- [ASSIGNMENT]
Wherever a line in the data below holds "each", copy that line.

- [INFORMATION SUPPLIED]

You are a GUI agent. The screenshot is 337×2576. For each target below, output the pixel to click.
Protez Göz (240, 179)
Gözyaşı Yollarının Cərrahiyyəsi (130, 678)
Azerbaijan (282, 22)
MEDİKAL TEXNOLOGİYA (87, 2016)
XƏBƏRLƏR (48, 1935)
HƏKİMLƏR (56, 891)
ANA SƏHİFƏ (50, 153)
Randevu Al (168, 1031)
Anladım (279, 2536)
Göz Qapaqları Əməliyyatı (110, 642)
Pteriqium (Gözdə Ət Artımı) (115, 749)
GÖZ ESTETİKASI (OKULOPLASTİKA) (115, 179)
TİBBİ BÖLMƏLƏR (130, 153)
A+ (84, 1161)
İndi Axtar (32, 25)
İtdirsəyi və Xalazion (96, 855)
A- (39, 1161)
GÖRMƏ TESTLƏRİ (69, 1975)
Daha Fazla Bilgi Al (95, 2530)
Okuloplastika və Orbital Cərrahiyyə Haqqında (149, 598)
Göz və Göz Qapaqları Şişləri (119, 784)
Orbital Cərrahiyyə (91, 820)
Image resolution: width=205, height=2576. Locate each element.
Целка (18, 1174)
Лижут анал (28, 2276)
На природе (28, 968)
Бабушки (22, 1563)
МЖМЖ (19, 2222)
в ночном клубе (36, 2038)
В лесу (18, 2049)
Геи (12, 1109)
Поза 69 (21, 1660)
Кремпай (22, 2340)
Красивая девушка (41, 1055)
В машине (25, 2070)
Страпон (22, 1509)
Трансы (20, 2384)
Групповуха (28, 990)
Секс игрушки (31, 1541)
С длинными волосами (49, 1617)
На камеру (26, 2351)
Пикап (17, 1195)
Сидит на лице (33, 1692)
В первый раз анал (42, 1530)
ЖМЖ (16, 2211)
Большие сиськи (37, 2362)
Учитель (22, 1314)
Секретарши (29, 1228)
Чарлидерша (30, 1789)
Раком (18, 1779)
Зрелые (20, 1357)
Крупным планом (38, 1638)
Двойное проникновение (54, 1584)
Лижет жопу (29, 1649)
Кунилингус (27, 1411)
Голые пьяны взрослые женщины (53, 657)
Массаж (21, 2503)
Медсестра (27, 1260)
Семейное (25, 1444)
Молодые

- [RESULT OF THIS EXERCISE]
You are a GUI agent. The screenshot is 337×2576. For each target below, output the pixel to click.
Image resolution: width=205, height=2576. Locate each element.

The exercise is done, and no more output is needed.